Отрывок для чтения:
#####

– У меня воспоминания о 1993-м как о каком-то кошмаре непреходящем. Там всё оказывается труднее и страшнее, чем два года назад. Сейчас уже можно сформулировать вопросы: кто допустил роковую ошибку, почему не случились хоть какие-то договоренности, как дело могло дойти до обстрела парламента? Но вопросы – это сейчас. А тогда – нескончаемый кошмар. Вы же помните, всё началось с «Останкино», с отключения вещания. Наша редакция как раз сидела в телецентре, но меня там не было. Когда оборвался эфир, я тут же рванула на Яму[36]
. Надо было готовить выпуск. У нас была возможность выйти в эфир из резервных студий. Редакция туда перебралась: отключать вещание было нельзя! Люди должны узнавать, что происходит.– Кто-то контролировал, какую информацию давать в эфир, какую – не давать?
– Нет. Это были, что называется, боевые сводки в режиме реального времени. Мы получали информацию по телефону, от наших корреспондентов, которые ездили по городу, от очевидцев, которые звонили в редакцию, из каких-то агентств, с которыми тогда было худо. Мы лепили всё, что приходило, и выдавали в эфир. Без какой-либо другой задачи.
Удивительная штука: когда ты занят, то не концентрируешься особо на опасности. Но помню, в какую минуту я по-настоящему испугалась: когда под окнами раздалась автоматная очередь. И я поняла, что значит выражение – искать пятый угол. Потому что у здания на Яме вся стена – это окна. У нас – второй этаж. И скрыться некуда.
И еще помню, под утро я пошла к сестре на Тишинку, чтобы поспать несколько часов, а потом вернуться на работу. И я легла, закрыла глаза и взмолилась о том, чтобы всё, что вокруг, оказалось мороком, кошмаром, который – я посплю – и рассосется. Так с болезнью бывает, когда после ночи бреда утром спадает температура. Я проснулась под канонаду. Это на Пресне начался бой, началась стрельба. И я рванула на работу и там уже по
– Я знаю людей, которые во время «Норд-Оста» ложились спать с включенным на серое шуршание телевизором, чтобы, если штурм (ведь его станут показывать в прямом эфире), проснуться и мчаться на работу.

#####

Исходные данные:

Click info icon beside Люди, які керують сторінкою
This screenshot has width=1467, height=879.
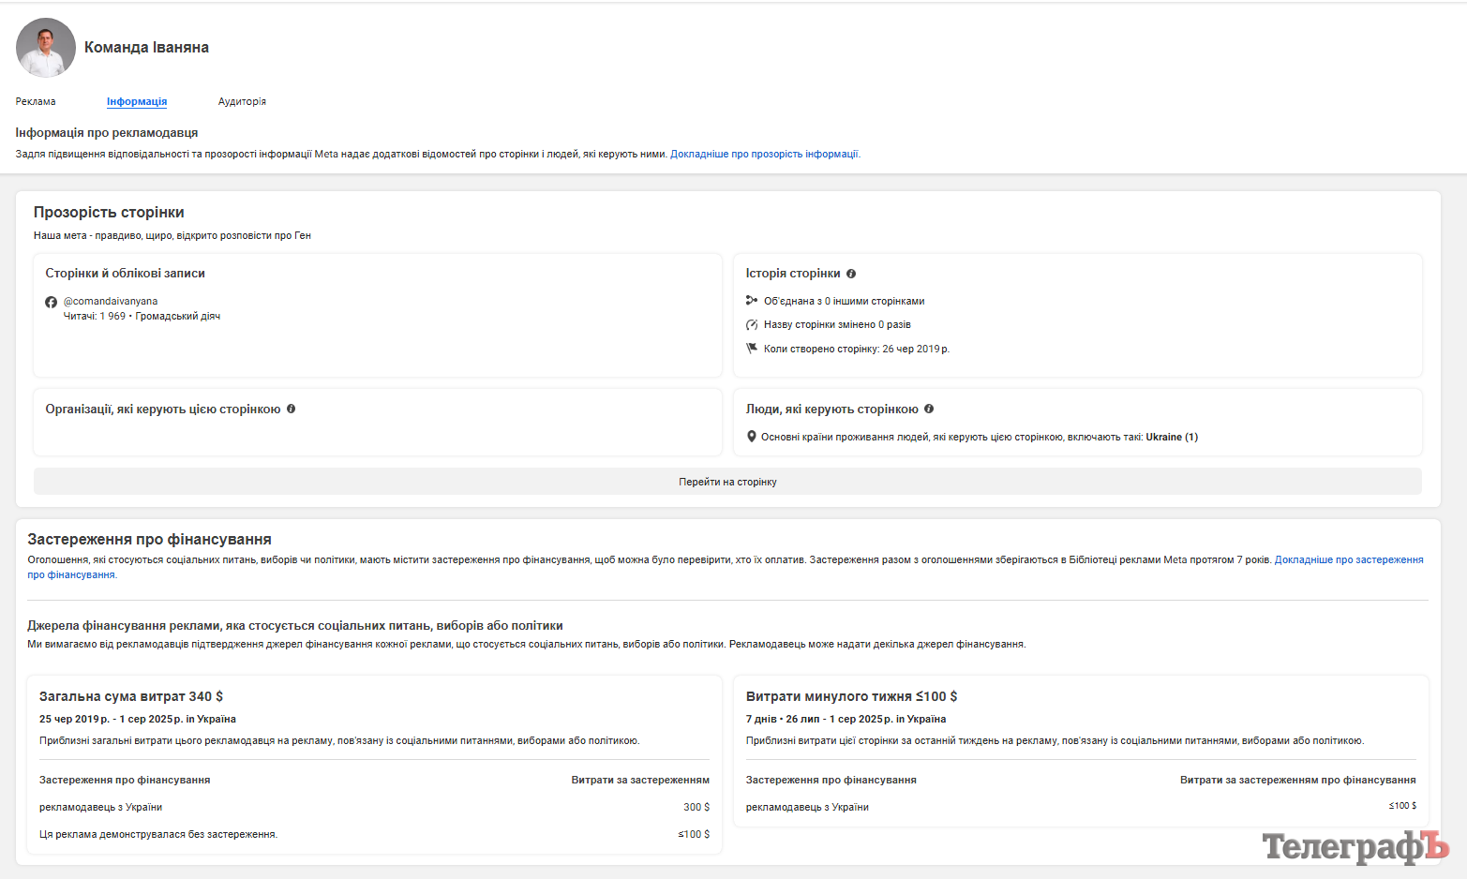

#####

Что сделать:
a – Ответьте на вопросы по отрывку о событиях 1993 года. Каждый ответ пометьте так же, как вопрос.
(i) С чего, согласно отрывку, всё началось?
(ii) На каком этаже находилась редакция в здании на Яме?
(iii) Где под утро было решено поспать несколько часов?
b – Переведите на английский язык предложение из отрывка о событиях 1993 года: «Удивительная штука: когда ты занят, то не концентрируешься особо на опасности».

Ответы по заданиям:
a –
(i) С «Останкино», с отключения вещания.
(ii) На втором.
(iii) У сестры на Тишинке.

b – It's an amazing thing: when you're busy, you don't really focus on the danger.